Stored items
*** Begin section ***

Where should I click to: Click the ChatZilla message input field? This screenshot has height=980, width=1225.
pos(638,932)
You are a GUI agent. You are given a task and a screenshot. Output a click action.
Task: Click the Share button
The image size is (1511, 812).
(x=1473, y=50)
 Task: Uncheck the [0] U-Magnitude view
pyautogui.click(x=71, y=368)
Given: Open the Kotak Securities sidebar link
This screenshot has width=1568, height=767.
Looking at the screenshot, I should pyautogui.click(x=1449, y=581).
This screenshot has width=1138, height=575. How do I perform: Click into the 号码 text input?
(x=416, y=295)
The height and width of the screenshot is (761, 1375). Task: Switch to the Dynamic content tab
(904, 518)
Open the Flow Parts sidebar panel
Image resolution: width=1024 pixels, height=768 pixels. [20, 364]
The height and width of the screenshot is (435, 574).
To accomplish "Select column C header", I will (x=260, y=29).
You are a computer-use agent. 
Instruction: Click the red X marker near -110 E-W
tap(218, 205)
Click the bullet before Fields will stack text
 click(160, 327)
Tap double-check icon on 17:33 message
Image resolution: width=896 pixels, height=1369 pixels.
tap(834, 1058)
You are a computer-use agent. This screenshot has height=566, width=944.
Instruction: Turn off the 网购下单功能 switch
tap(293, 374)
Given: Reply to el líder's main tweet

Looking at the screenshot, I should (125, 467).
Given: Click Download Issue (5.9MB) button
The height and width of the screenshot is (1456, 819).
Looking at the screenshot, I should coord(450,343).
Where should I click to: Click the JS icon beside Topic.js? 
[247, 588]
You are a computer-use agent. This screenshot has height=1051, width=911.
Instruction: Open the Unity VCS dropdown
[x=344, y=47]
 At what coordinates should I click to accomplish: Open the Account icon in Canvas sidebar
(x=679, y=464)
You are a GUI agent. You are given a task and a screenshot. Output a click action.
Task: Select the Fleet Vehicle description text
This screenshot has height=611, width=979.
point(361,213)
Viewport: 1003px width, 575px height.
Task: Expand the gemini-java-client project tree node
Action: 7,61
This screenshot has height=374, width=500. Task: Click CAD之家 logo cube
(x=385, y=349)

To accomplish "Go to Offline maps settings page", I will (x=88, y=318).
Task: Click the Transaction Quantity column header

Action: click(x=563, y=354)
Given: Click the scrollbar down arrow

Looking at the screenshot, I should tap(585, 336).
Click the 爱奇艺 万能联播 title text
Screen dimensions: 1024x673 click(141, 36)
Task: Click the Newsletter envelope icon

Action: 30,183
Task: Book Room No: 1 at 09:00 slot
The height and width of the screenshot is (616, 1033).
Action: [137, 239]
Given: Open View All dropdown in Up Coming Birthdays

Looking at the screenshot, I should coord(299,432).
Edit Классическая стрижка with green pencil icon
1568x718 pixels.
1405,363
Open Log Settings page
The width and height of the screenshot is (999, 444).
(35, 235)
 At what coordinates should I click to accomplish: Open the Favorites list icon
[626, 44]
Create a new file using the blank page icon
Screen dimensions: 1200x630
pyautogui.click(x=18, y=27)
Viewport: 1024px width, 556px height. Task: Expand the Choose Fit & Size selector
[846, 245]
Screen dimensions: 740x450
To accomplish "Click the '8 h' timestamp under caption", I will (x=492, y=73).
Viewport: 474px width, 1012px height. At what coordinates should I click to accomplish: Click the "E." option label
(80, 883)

*** End section ***

=== What to produce ===
Repeat each record verbatim.

=== Expected answer ===
Where should I click to: Click the ChatZilla message input field? This screenshot has height=980, width=1225.
pos(638,932)
You are a GUI agent. You are given a task and a screenshot. Output a click action.
Task: Click the Share button
The image size is (1511, 812).
(x=1473, y=50)
 Task: Uncheck the [0] U-Magnitude view
pyautogui.click(x=71, y=368)
Given: Open the Kotak Securities sidebar link
This screenshot has width=1568, height=767.
Looking at the screenshot, I should pyautogui.click(x=1449, y=581).
This screenshot has width=1138, height=575. How do I perform: Click into the 号码 text input?
(x=416, y=295)
The height and width of the screenshot is (761, 1375). Task: Switch to the Dynamic content tab
(904, 518)
Open the Flow Parts sidebar panel
Image resolution: width=1024 pixels, height=768 pixels. [20, 364]
The height and width of the screenshot is (435, 574).
To accomplish "Select column C header", I will (x=260, y=29).
You are a computer-use agent. 
Instruction: Click the red X marker near -110 E-W
tap(218, 205)
Click the bullet before Fields will stack text
 click(160, 327)
Tap double-check icon on 17:33 message
Image resolution: width=896 pixels, height=1369 pixels.
tap(834, 1058)
You are a computer-use agent. This screenshot has height=566, width=944.
Instruction: Turn off the 网购下单功能 switch
tap(293, 374)
Given: Reply to el líder's main tweet

Looking at the screenshot, I should (125, 467).
Given: Click Download Issue (5.9MB) button
The height and width of the screenshot is (1456, 819).
Looking at the screenshot, I should coord(450,343).
Where should I click to: Click the JS icon beside Topic.js? 
[247, 588]
You are a computer-use agent. This screenshot has height=1051, width=911.
Instruction: Open the Unity VCS dropdown
[x=344, y=47]
 At what coordinates should I click to accomplish: Open the Account icon in Canvas sidebar
(x=679, y=464)
You are a GUI agent. You are given a task and a screenshot. Output a click action.
Task: Select the Fleet Vehicle description text
This screenshot has height=611, width=979.
point(361,213)
Viewport: 1003px width, 575px height.
Task: Expand the gemini-java-client project tree node
Action: 7,61
This screenshot has height=374, width=500. Task: Click CAD之家 logo cube
(x=385, y=349)

To accomplish "Go to Offline maps settings page", I will (x=88, y=318).
Task: Click the Transaction Quantity column header

Action: click(x=563, y=354)
Given: Click the scrollbar down arrow

Looking at the screenshot, I should tap(585, 336).
Click the 爱奇艺 万能联播 title text
Screen dimensions: 1024x673 click(141, 36)
Task: Click the Newsletter envelope icon

Action: 30,183
Task: Book Room No: 1 at 09:00 slot
The height and width of the screenshot is (616, 1033).
Action: [137, 239]
Given: Open View All dropdown in Up Coming Birthdays

Looking at the screenshot, I should coord(299,432).
Edit Классическая стрижка with green pencil icon
1568x718 pixels.
1405,363
Open Log Settings page
The width and height of the screenshot is (999, 444).
(35, 235)
 At what coordinates should I click to accomplish: Open the Favorites list icon
[626, 44]
Create a new file using the blank page icon
Screen dimensions: 1200x630
pyautogui.click(x=18, y=27)
Viewport: 1024px width, 556px height. Task: Expand the Choose Fit & Size selector
[846, 245]
Screen dimensions: 740x450
To accomplish "Click the '8 h' timestamp under caption", I will (x=492, y=73).
Viewport: 474px width, 1012px height. At what coordinates should I click to accomplish: Click the "E." option label
(80, 883)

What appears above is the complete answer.